[Stored dataset items]

────

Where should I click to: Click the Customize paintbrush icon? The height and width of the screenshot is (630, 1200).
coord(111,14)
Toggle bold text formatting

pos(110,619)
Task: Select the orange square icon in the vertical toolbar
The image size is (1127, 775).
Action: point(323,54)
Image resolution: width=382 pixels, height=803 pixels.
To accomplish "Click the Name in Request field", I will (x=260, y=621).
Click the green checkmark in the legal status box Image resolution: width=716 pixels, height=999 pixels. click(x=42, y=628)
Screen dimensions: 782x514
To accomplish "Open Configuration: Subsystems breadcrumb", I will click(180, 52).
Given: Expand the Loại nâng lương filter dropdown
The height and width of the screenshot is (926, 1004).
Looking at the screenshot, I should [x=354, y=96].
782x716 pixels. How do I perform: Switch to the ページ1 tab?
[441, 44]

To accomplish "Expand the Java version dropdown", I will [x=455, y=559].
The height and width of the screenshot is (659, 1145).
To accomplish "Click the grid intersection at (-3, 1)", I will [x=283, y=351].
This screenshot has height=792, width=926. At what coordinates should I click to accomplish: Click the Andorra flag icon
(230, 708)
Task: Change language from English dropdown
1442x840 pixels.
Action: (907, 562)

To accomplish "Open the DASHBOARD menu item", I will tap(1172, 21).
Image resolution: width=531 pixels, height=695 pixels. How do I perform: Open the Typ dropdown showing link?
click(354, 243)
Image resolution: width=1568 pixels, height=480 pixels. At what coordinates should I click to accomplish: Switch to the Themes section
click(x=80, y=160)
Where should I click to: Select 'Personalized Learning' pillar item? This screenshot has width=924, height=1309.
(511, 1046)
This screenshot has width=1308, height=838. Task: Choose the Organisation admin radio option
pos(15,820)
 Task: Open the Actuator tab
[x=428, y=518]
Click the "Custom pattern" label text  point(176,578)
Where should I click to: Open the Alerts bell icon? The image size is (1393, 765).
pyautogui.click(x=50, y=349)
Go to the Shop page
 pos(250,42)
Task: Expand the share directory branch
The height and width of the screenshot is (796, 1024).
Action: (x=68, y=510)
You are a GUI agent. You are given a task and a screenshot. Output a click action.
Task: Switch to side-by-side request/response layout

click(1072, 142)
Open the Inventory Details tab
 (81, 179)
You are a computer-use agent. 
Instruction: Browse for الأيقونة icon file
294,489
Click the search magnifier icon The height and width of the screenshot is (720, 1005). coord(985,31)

────

Please go through the entries and show every line with the word "Expand".

**WRITTEN RESPONSE**
Given: Expand the Loại nâng lương filter dropdown
To accomplish "Expand the Java version dropdown", I will [x=455, y=559].
Task: Expand the share directory branch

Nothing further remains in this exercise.